Repisamos o que sempre dissemos: trata-se de uma disputa pela direção de um mesmo projeto de poder antipopular e antinacional de centralização absoluta do  Executivo, divergentes apenas por qual via impô-lo. Do ponto de vista das massas populares e das organizações democráticas, o maior perigo seria sua instrumentalização para retirar as castanhas do fogo em favor de um dos grupos reacionários contendentes, após o que seriam o próximo alvo do acerto de contas que viria com força redobrada. Inclusive, vários instrumentos agitados por ditos “liberais” contra a extrema-direita, tais como a Lei de Segurança Nacional, são claramente reacionários e serão usados também contra o movimento popular tão-logo ele se levante com maior robustez. Não esqueçamos de que, para os direitistas, sempre haverá anistias e acordos possíveis.

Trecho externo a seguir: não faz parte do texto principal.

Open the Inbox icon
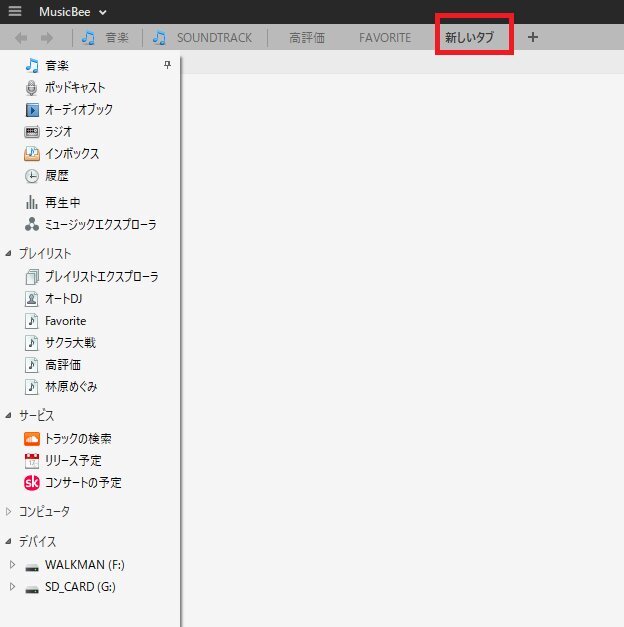This screenshot has height=627, width=624. 32,154
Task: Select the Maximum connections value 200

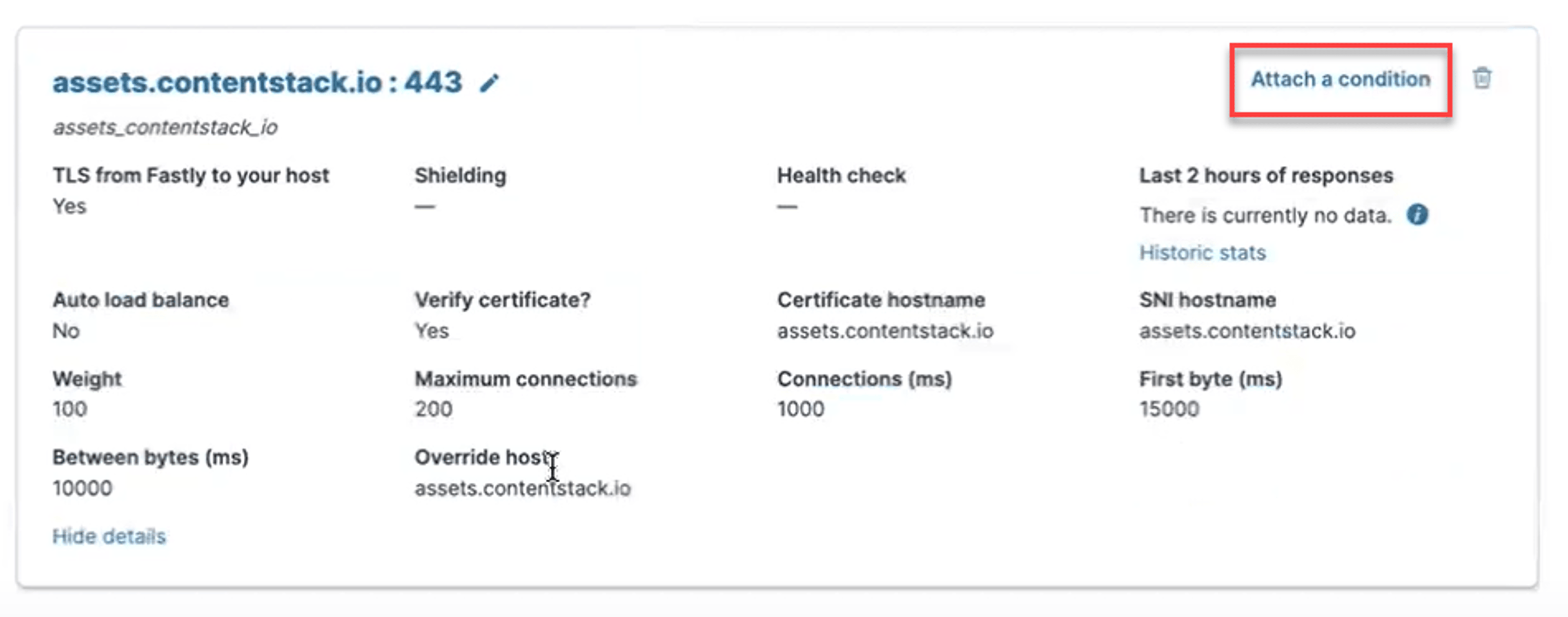Action: pyautogui.click(x=433, y=409)
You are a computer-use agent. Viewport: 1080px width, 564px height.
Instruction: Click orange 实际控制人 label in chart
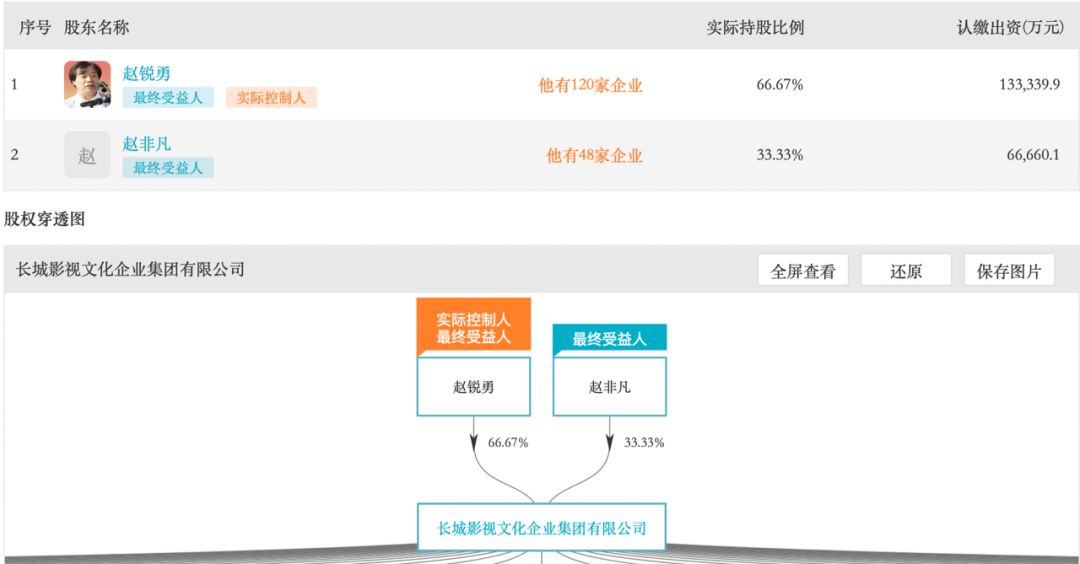[x=473, y=327]
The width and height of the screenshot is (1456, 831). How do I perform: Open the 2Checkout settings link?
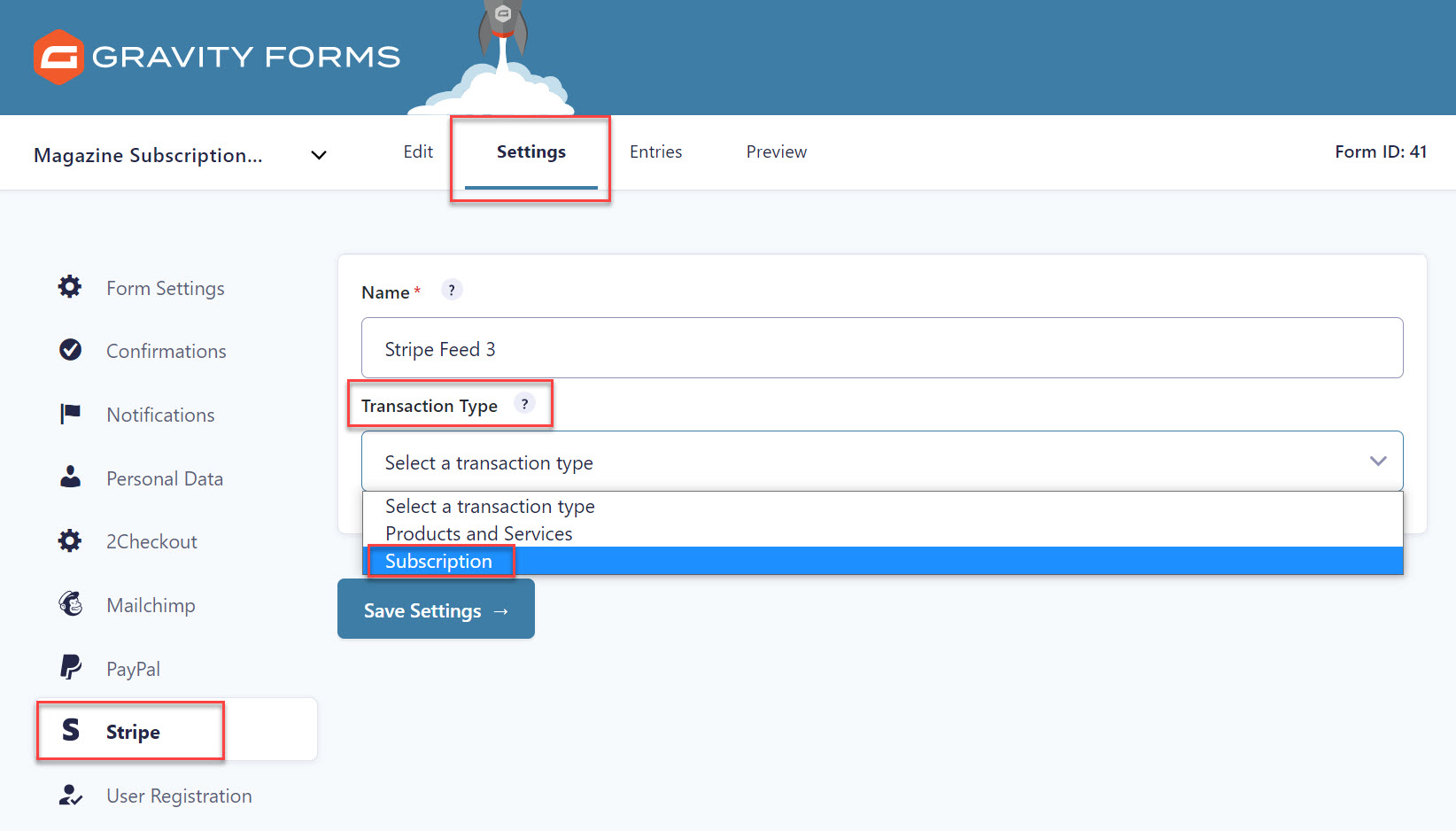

Por isso, centrar os ataques apenas contra Bolsonaro, poupando os generais genocidas (o Ministério da Saúde tornou-se hoje uma Unidade Militar), seria grave erro; como também poupar o Congresso que nesses dias mesmos aprovou a prorrogação da suspensão ‘temporária’ de contratos de trabalho em favor dos patrões, ou o Judiciário racista, que encarcera em massa e fecha os olhos para o assassinato da juventude pobre e negra pelas polícias em todo o país. Claro que os democratas e revolucionários não abrem mão das liberdades democráticas, e a história ensina que somente o proletariado revolucionário pode ser seu mais consequente defensor. Mas mesmo isto só poderá ser assegurado pela mobilização independente das massas populares, rechaçando os acordões de cúpula e as soluções intermédias, tão ao gosto dos liberais burgueses. A Bolsonaro, por sua vez, só resta uma opção: ganhar tempo, adiar o desfecho das investigações – ainda que sinalizando uma “trégua” – à espera de uma condição favorável para o autogolpe, tendo ainda mais esvaziada no curto prazo a possibilidade mais extrema de se unificar as Forças Armadas na imposição de regime militar. Para ele, será isto ou a cadeia.

Nesse momento, a única coisa certa é que a crise está longe de um desfecho.